# Aim of the task
Show every line in the entries below where the word "computer" appears.

# Data for the task
----------

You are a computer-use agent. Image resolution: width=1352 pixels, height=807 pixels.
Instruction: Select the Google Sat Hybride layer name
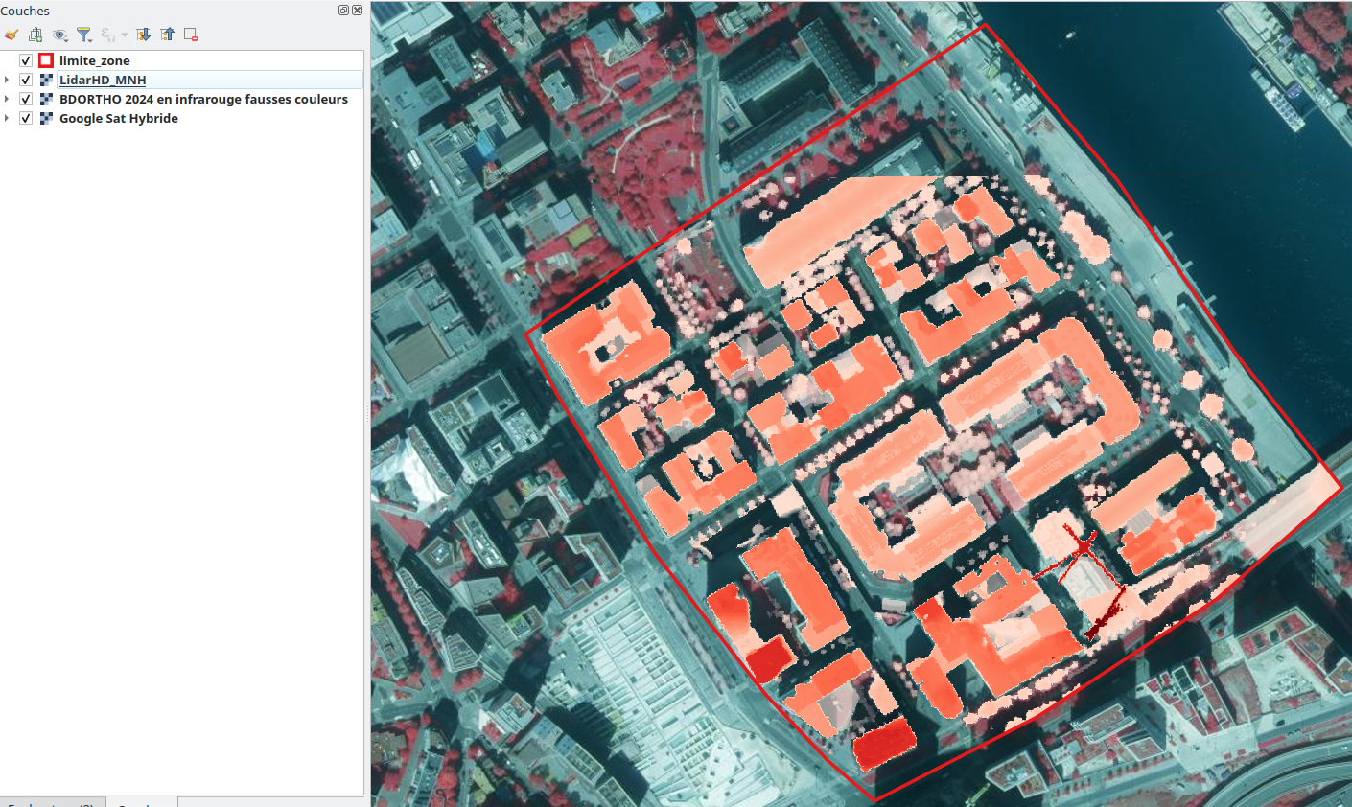point(118,118)
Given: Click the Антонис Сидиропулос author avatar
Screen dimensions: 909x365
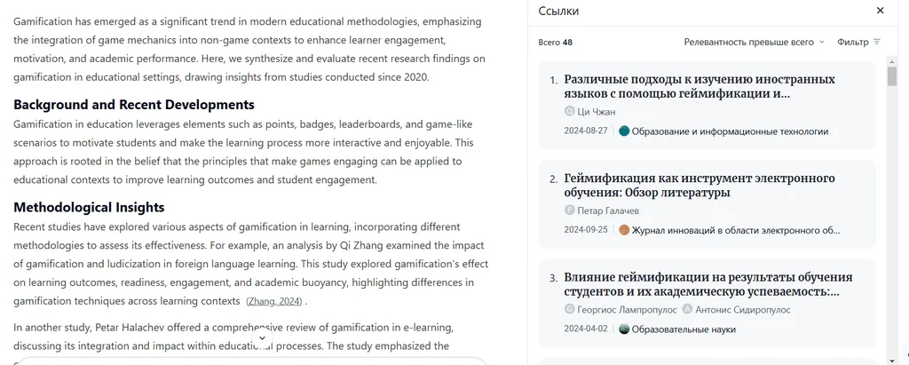Looking at the screenshot, I should pyautogui.click(x=687, y=309).
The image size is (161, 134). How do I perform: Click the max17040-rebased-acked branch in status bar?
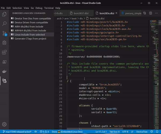pos(17,132)
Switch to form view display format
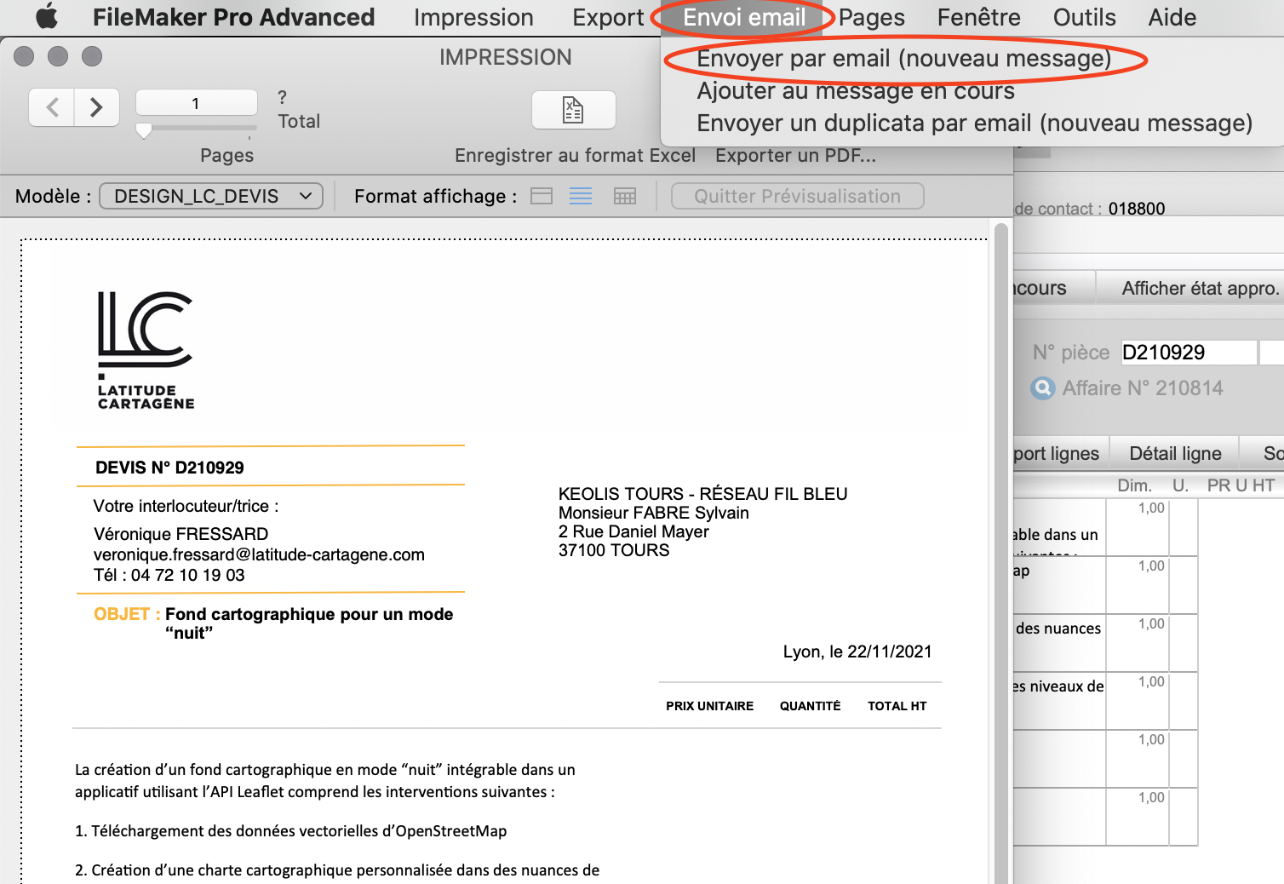The width and height of the screenshot is (1284, 884). tap(542, 197)
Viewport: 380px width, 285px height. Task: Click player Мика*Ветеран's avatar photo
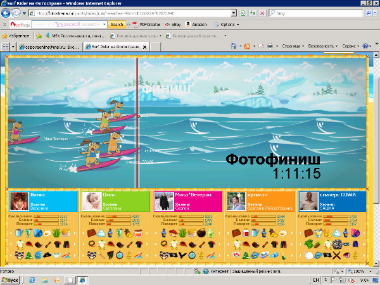click(x=162, y=201)
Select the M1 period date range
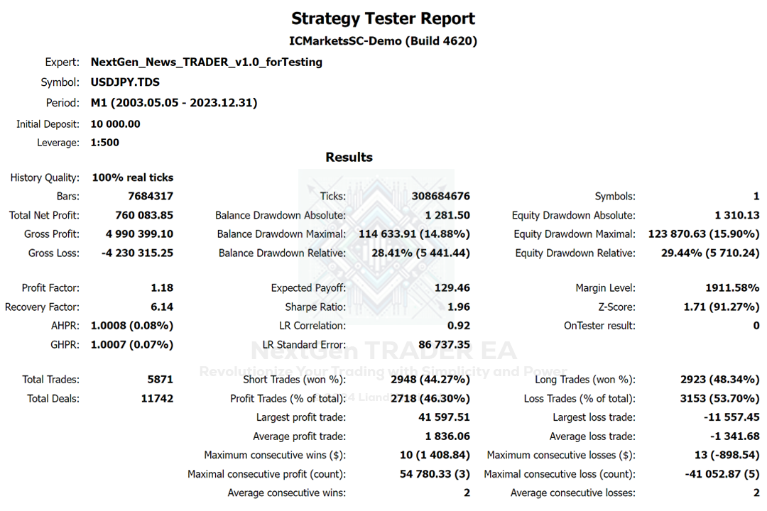Screen dimensions: 767x511 pos(174,103)
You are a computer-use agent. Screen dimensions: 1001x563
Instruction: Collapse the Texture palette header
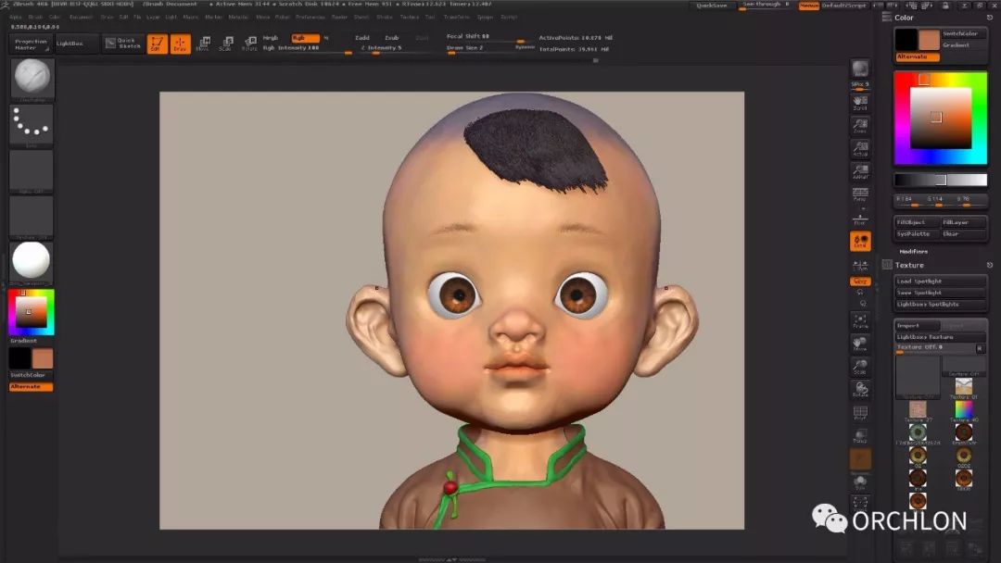[908, 265]
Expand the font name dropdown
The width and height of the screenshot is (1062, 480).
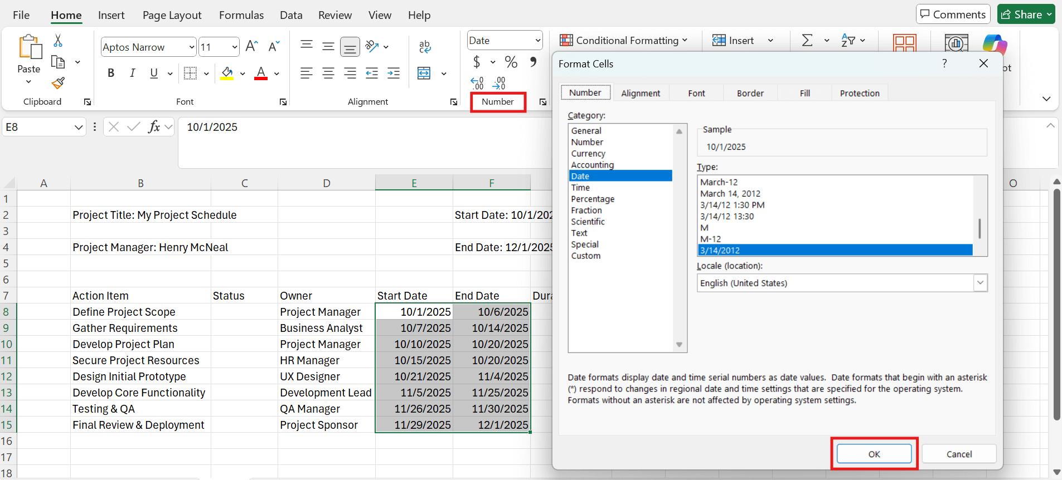pyautogui.click(x=191, y=47)
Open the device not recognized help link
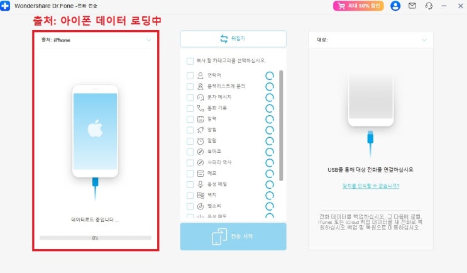Screen dimensions: 467x273 (x=370, y=186)
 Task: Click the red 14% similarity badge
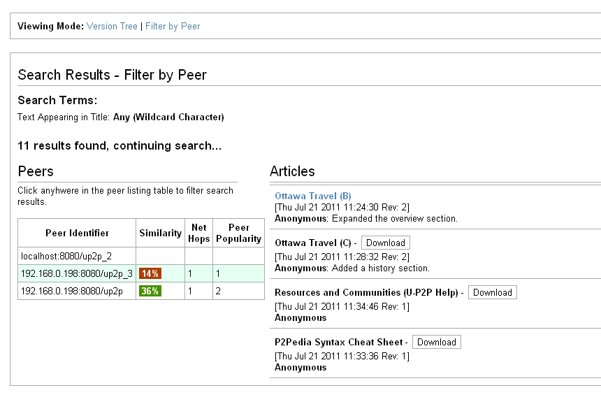pos(150,274)
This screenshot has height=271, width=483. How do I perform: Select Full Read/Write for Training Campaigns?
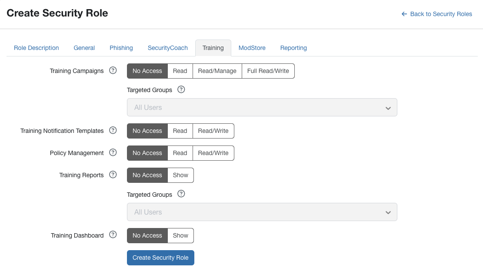click(268, 71)
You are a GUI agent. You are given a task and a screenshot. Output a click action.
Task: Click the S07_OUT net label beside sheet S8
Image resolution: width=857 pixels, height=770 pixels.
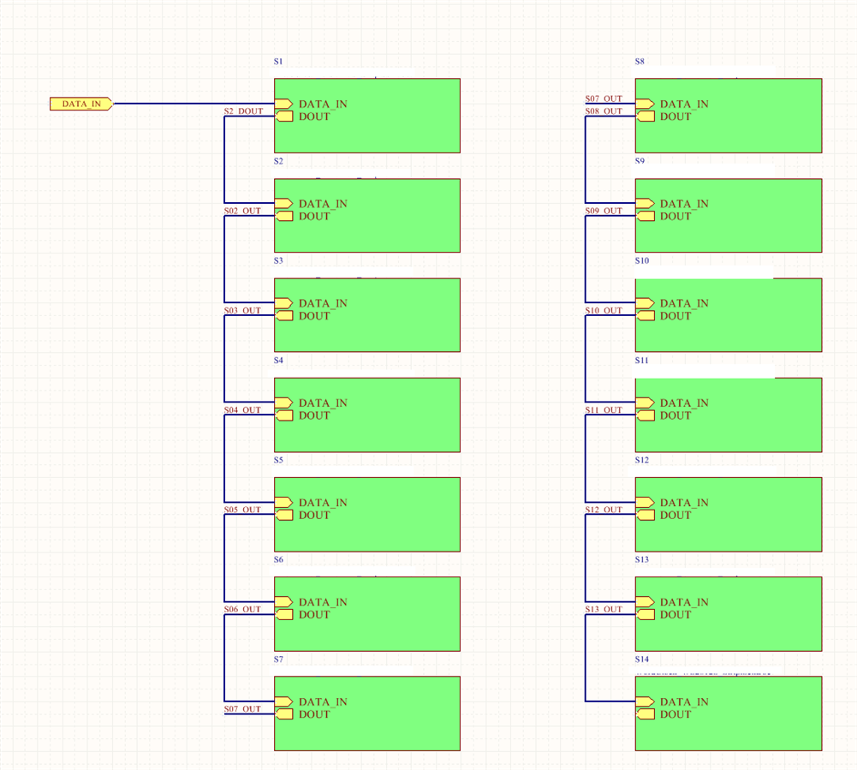604,98
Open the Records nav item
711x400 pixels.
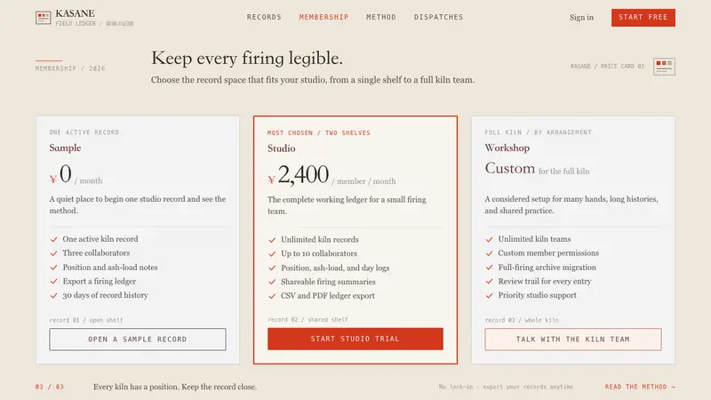coord(264,17)
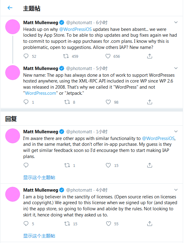
Task: Reply to the similar-functionality apps tweet
Action: click(26, 165)
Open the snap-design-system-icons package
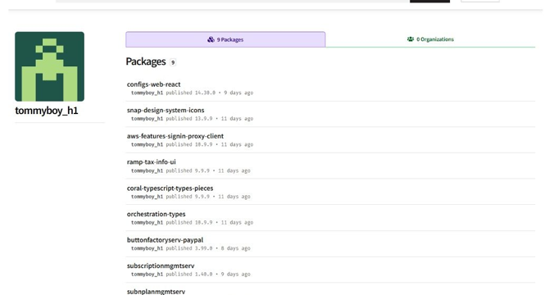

----------

# Reply
You are a computer-use agent. Image resolution: width=1352 pixels, height=807 pixels.
You are a computer-use agent. Screen dimensions: 1001x563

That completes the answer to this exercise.